Structured discriminative models are a flexible sequence classification approach that enable a wide variety of features to be used. This paper describes a particular model in this framework, structured support vector machines (SSVM), and how it can be applied to medium to large vocabulary speech recognition tasks. An important aspect of SSVMs is the form of the joint feature spaces. Here, context-dependent generative models, hidden Markov models, are used to obtain the features. To apply this form of combined generative and discriminative model to medium and larger vocabulary tasks, a number of issues need to be addressed.

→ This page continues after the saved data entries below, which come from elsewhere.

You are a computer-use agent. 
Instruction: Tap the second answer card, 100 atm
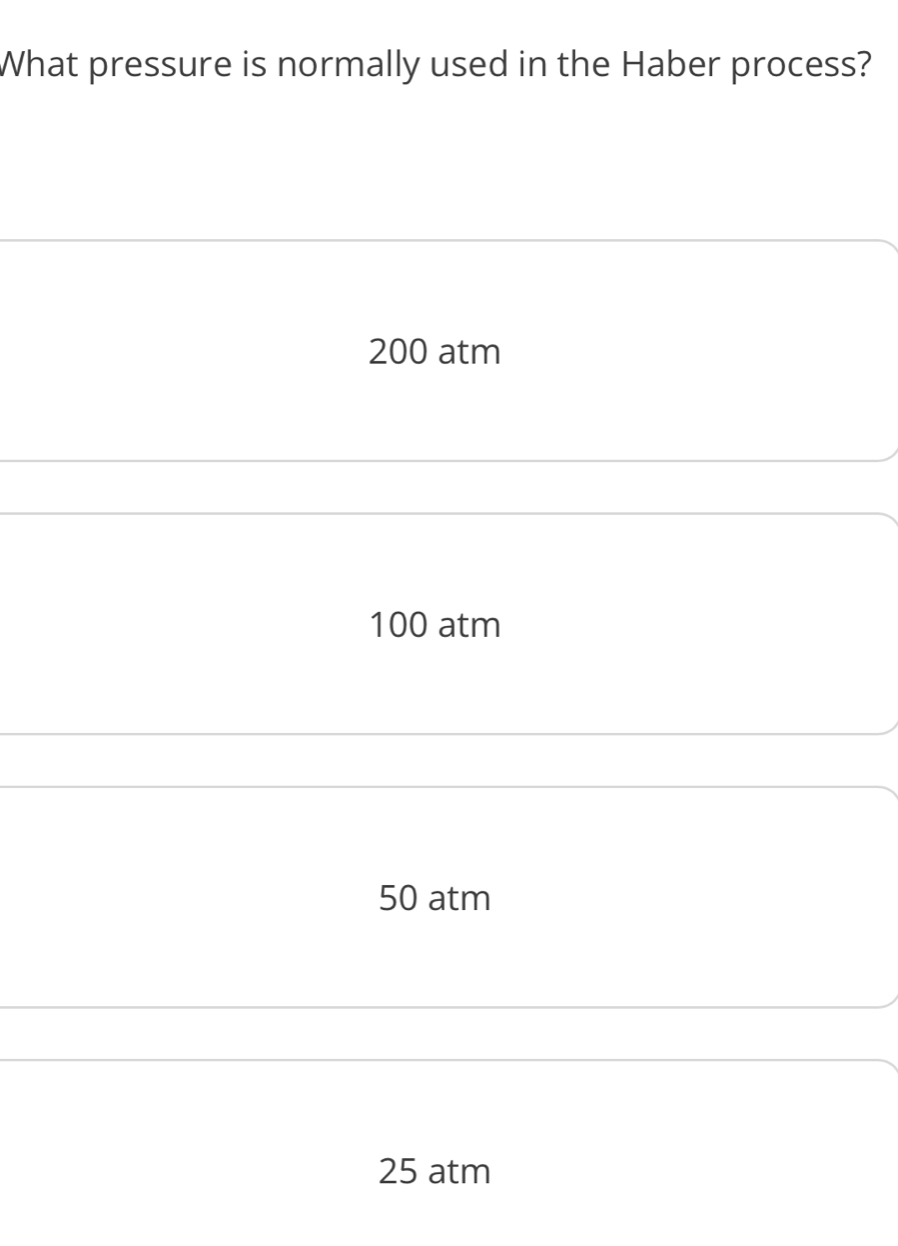click(449, 624)
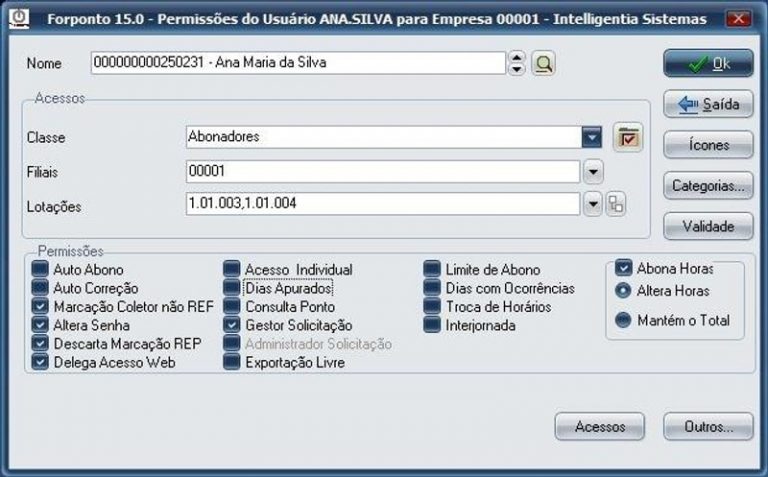The height and width of the screenshot is (477, 768).
Task: Open the Lotações dropdown arrow
Action: [593, 204]
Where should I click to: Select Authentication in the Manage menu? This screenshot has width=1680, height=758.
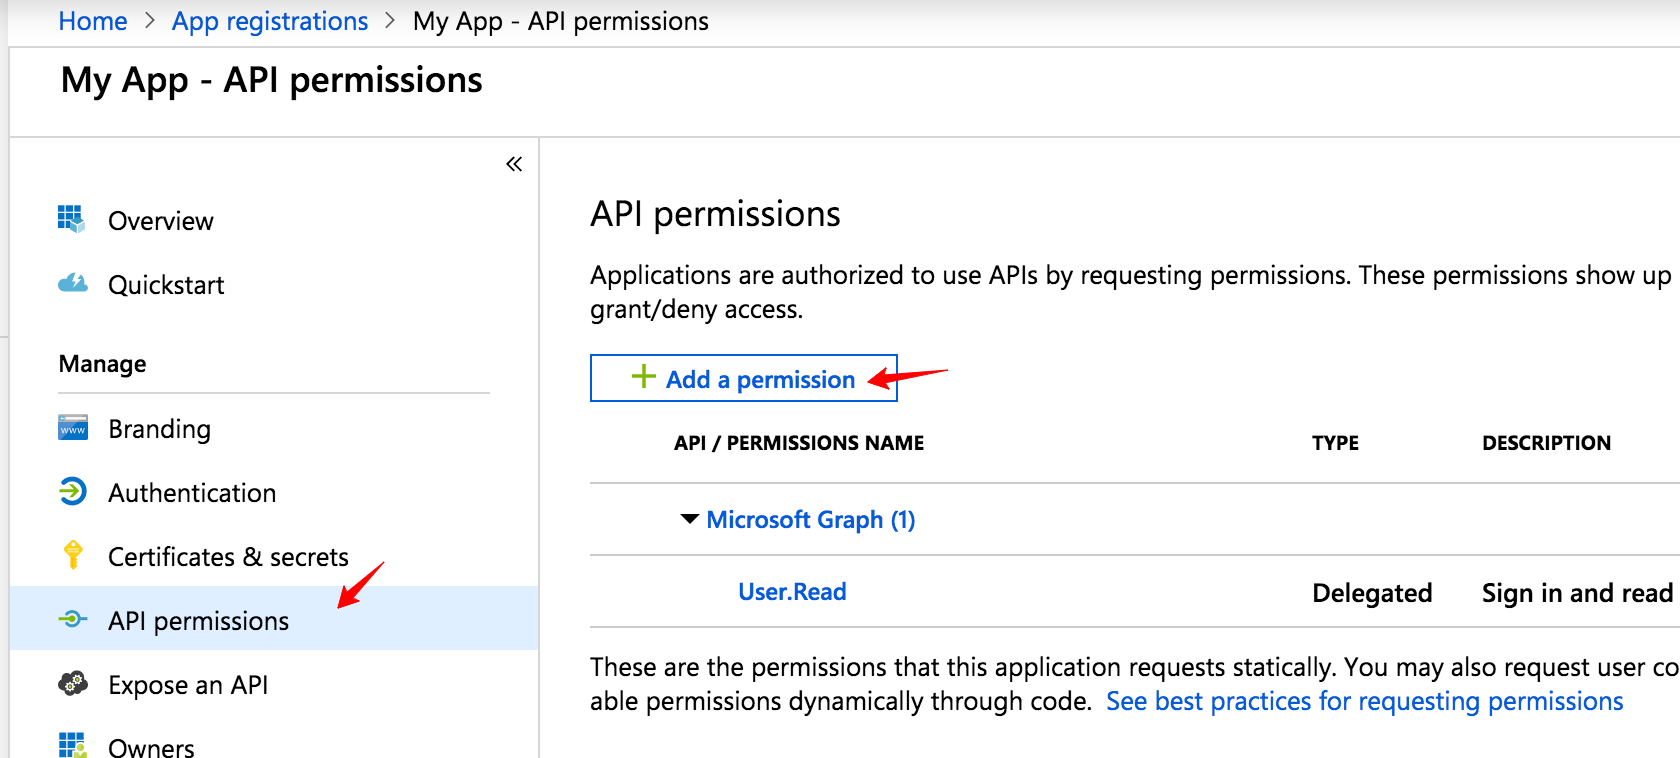pos(192,493)
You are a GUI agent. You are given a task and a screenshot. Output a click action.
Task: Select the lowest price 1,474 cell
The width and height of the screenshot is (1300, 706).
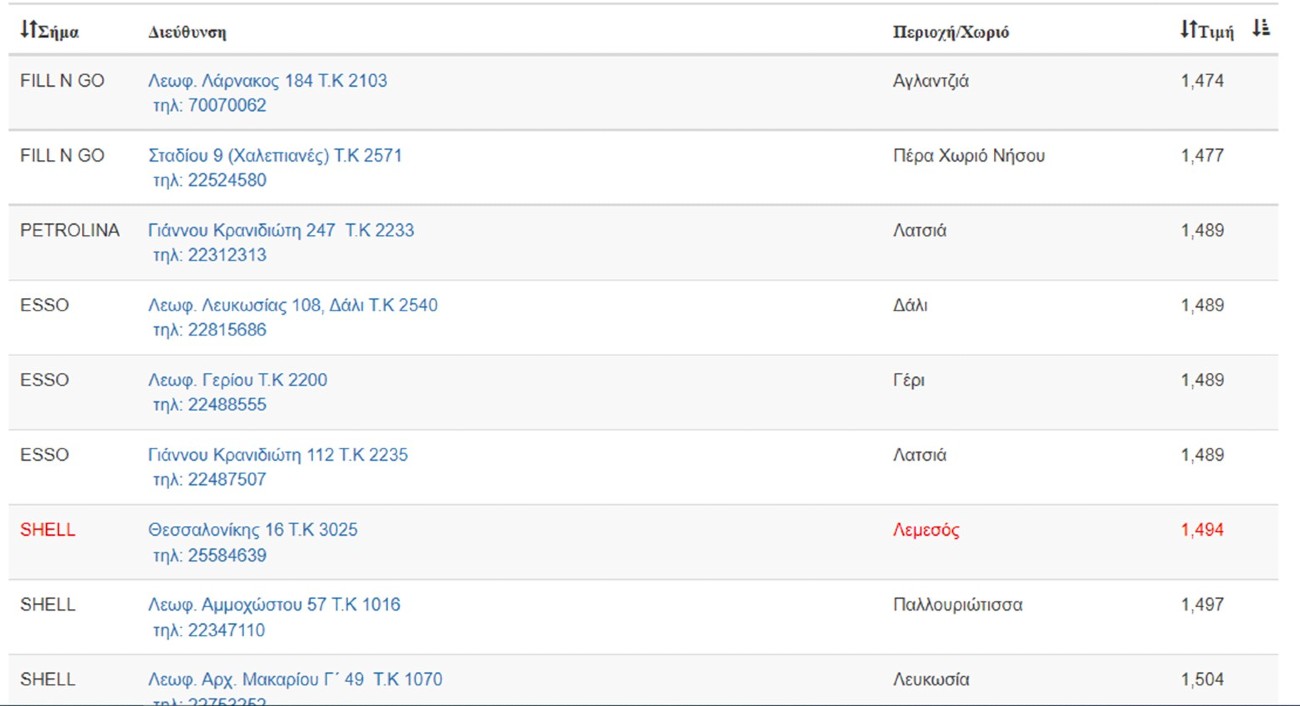point(1202,81)
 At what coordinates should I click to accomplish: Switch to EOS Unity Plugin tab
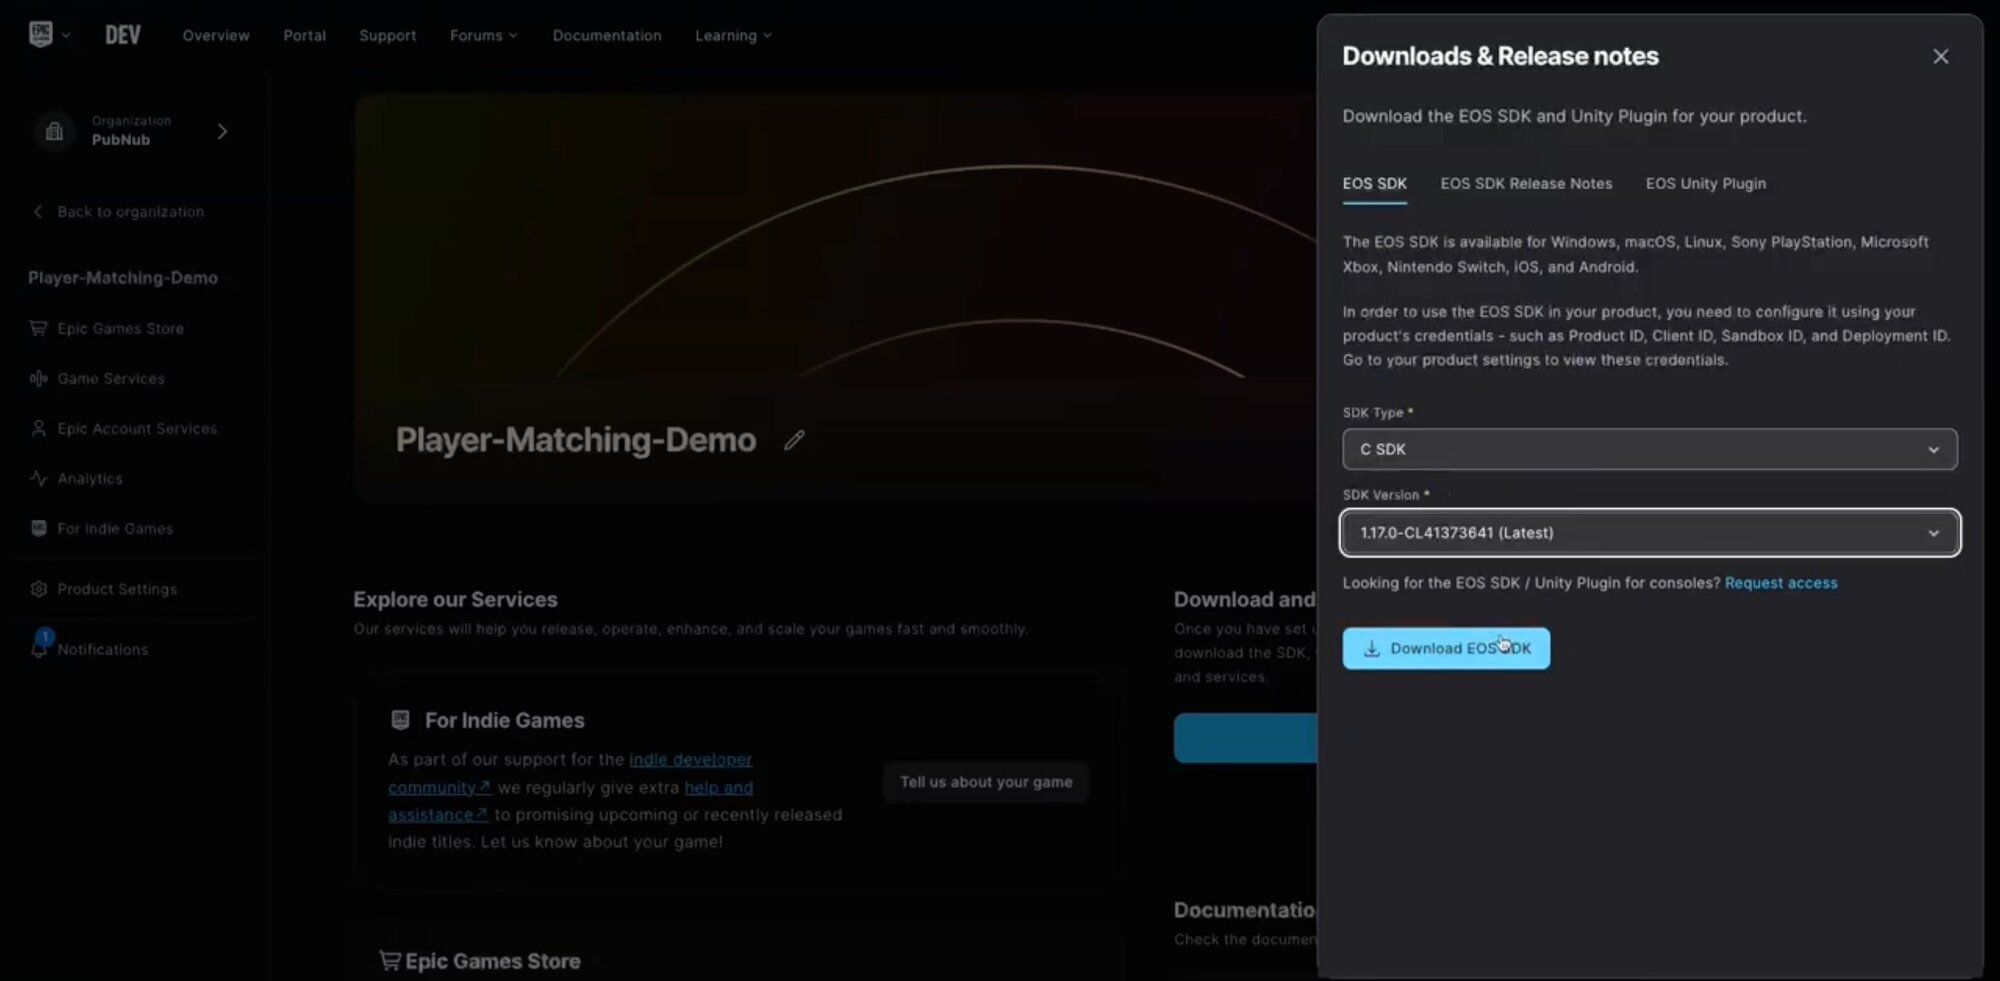click(x=1705, y=184)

First, the features extracted are a function of the segmentation of the utterance. A Viterbi-like scheme for obtaining the “optimal” segmentation is described. Second, SSVMs can be viewed as large margin log linear models using a zero mean Gaussian prior of the discriminative parameter. However this form of prior is not appropriate for all features. A modified training algorithm is proposed that allows general Gaussian priors to be incorporated into the large margin criterion. Finally to speed up the training process, a 1-slack algorithm, caching competing hypotheses and parallelization strategies are also described. The performance of SSVMs is evaluated on small and medium to large speech recognition tasks: AURORA 2 and 4.

[1]  Xavier Carreras,et al.  Exponentiated gradient algorithms for log-linear structured prediction , 2007, ICML '07.

[2]  Jonathan Le Roux,et al.  Discriminative Training for Large-Vocabulary Speech Recognition Using Minimum Classification Error , 2007, IEEE Transactions on Audio, Speech, and Language Processing.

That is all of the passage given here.